The Road Safety Authority (RSA) has sent a written request to the National Roads Authority (NRA) to ask for clarification on how drivers who need to stop on the main motorways will be catered for.
The RSA wrote to the Roads Authority following the NRA's decision last December to drop a proposal to build 11 rest areas along the motorway network.
This decision means the NRA will concentrate instead on the provision of 12 fully-serviced stations, effectively halving the number of places where a driver will be able to stop on the motorway network.
The planned service areas will provide fuel, food and extensive parking.
Each service area will either have facilities on both sides of the road or will be accessible from both sides.
The RSA is concerned about how fatigue affects drivers on Irish roads; it believes that fatigue may be a factor in one in five fatal crashes.
In particular, it is worried about the impact of fatigue on lorry drivers, 60 per cent of whom the RSA estimates are breaking regulations governing how long they can drive between rest periods.
Speaking before the Oireachtas Transport Committee recently, Noel Brett, the head of the RSA, said the issue had wider implications than just driver fatigue.

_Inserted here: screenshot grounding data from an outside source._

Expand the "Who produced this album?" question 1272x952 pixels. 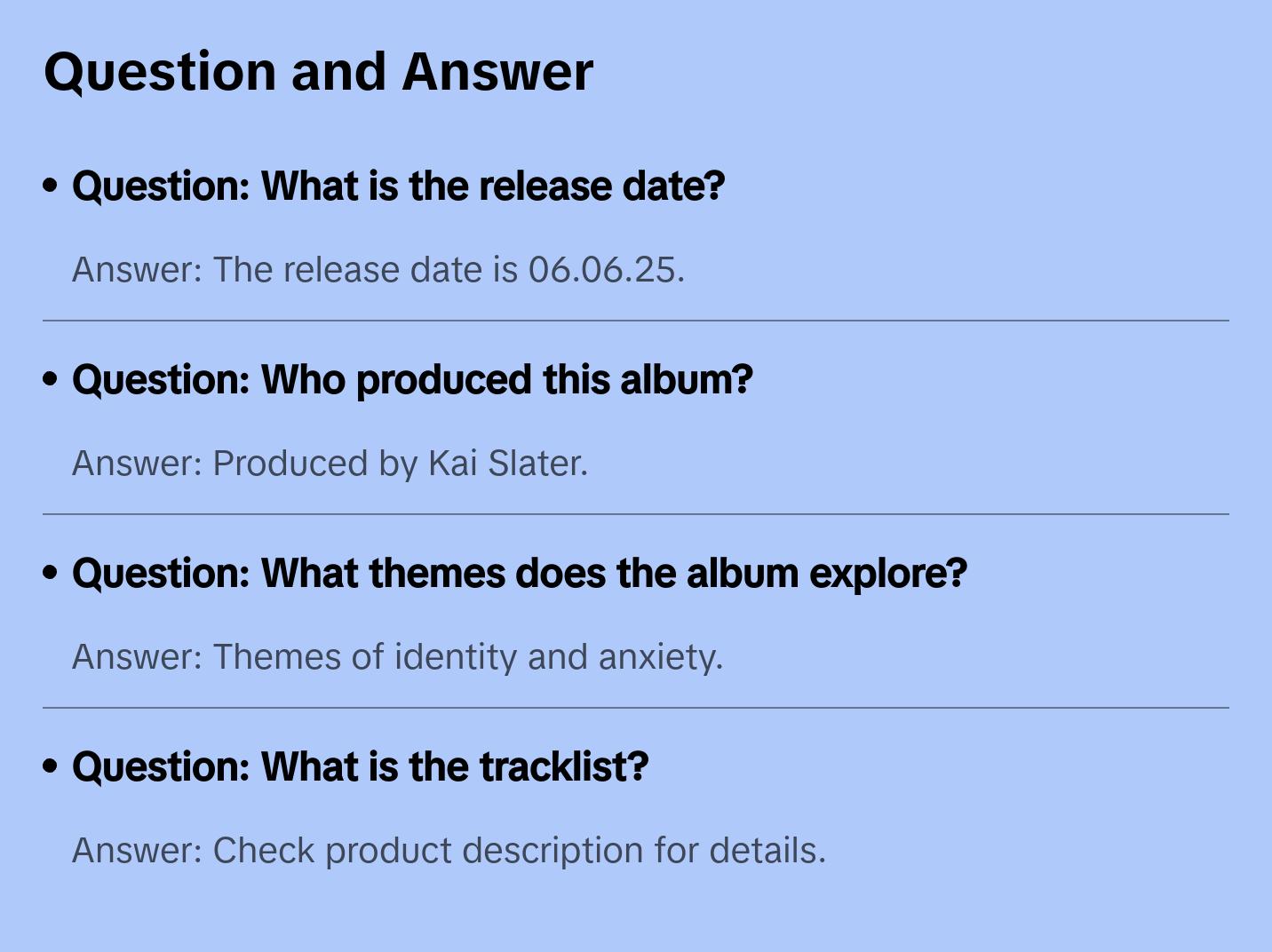pyautogui.click(x=412, y=380)
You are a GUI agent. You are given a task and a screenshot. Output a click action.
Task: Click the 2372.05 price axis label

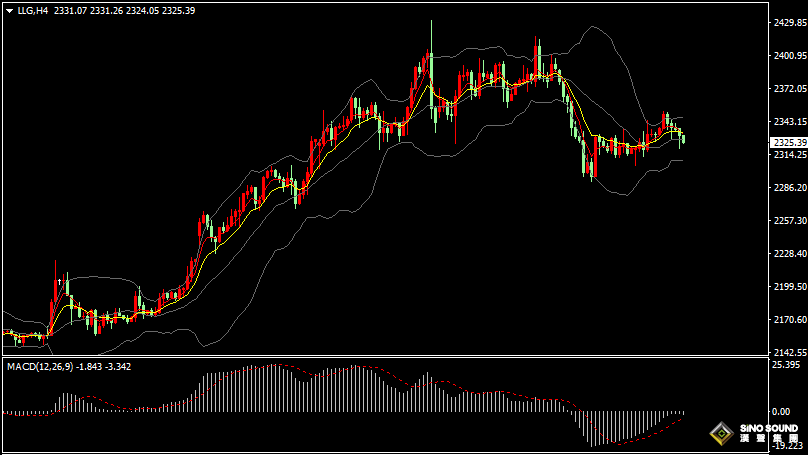(x=788, y=89)
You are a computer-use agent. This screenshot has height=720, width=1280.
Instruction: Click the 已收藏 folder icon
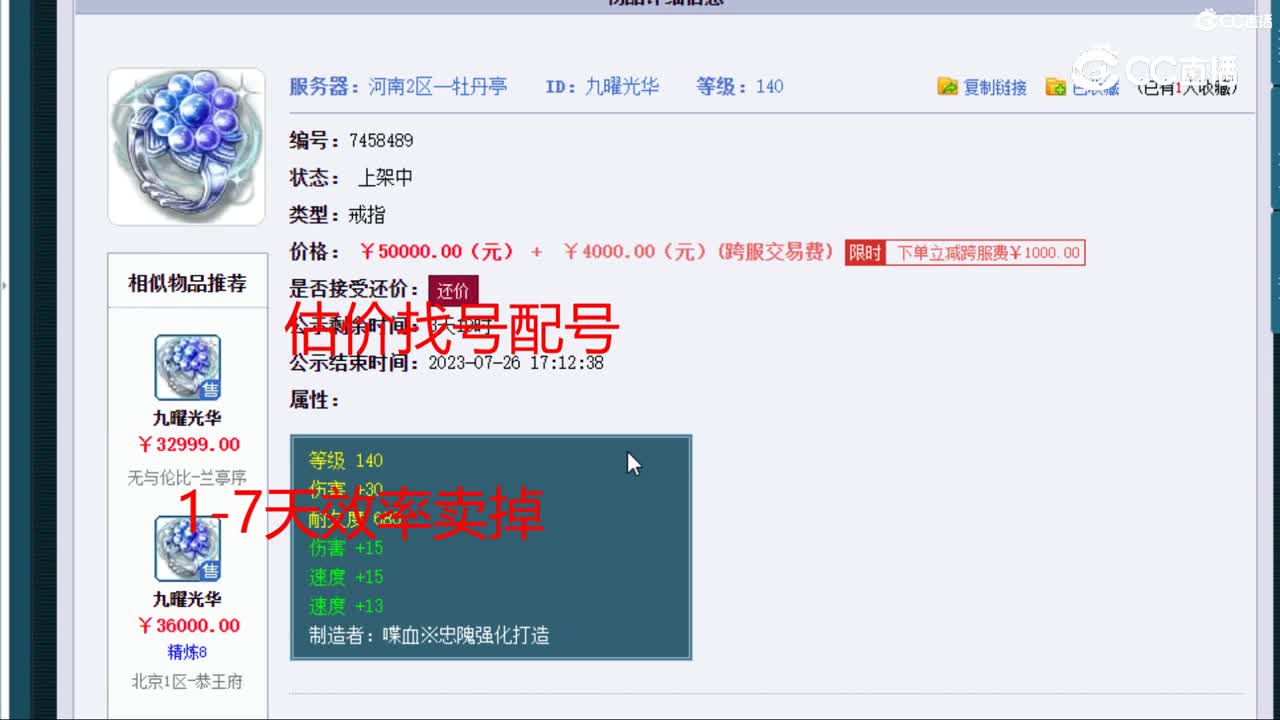tap(1056, 87)
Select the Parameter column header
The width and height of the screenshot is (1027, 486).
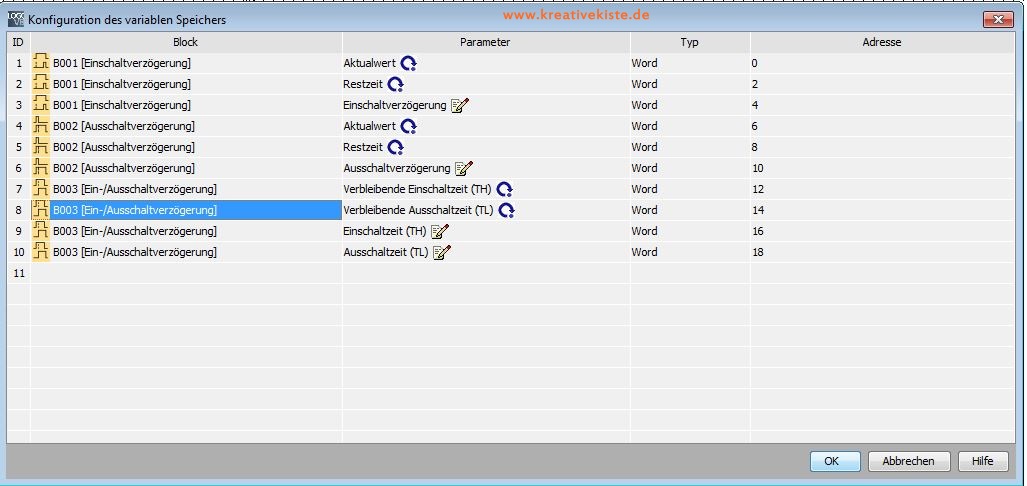(485, 42)
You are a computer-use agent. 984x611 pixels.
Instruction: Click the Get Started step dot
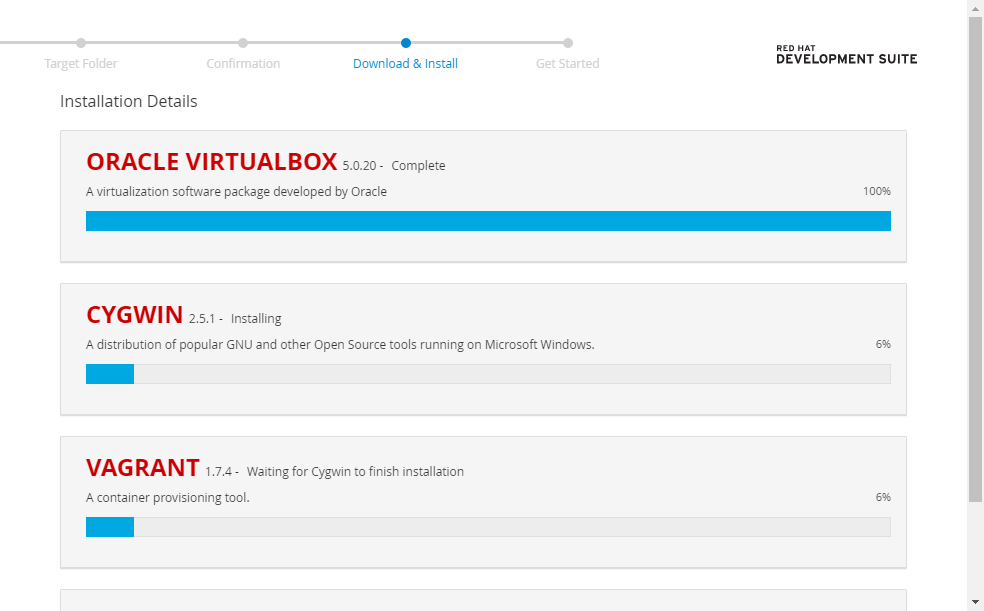pos(568,43)
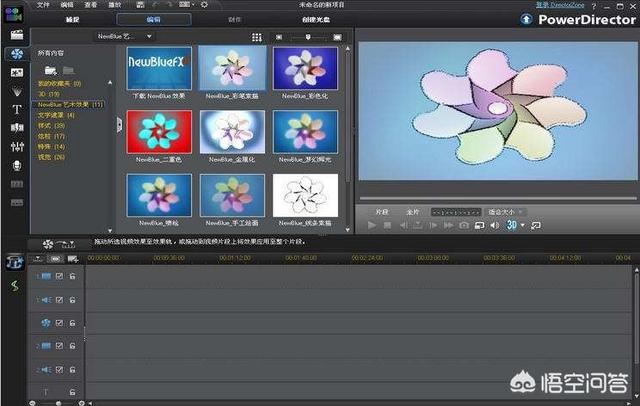
Task: Switch to the 捕捉 tab
Action: coord(73,19)
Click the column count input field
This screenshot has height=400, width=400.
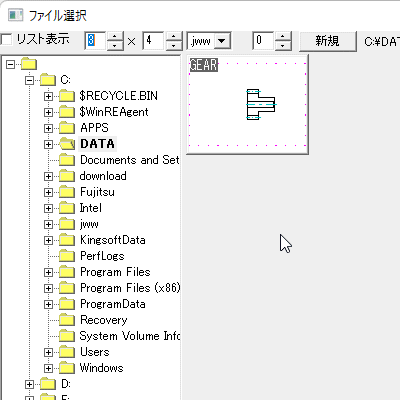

He said motorists needed both serviced and unserviced areas along major routes where they could stop to take a phone call, change driver, rest or use a toilet.
Mr Brett added that the survival time for a car that stops on the hard shoulder to attend to a child "is very low".
Traditional lay-bys used by trucks on major national routes were being closed off, further reducing the number of places where a lorry can stop safely, he said.
In towns and villages where these areas had been closed off, they should be reopened, Mr Brett said.
The Committee was told that the estimated survival time for a vehicle on the hard shoulder of a dual-carriageway before being rear-ended is 10 minutes, according to research from the UK.
"The hard shoulder is not a safe place to be, and in fog or adverse weather conditions other drivers will instinctively follow the red lights of someone stopped on a motorway," said Mr Brett.
"People follow a car onto the hard shoulder and rear-end it," he said.
Mr Brett said he had written to the NRA twice about the issue of rest areas in recent weeks, asking specifically about unserviced rest areas in the second letter.
The NRA maintain that it had opted against rest areas - which would have been a lay-by with toilet facilities - due to concerns over anti-social behaviour at similar, unmanned areas in other countries.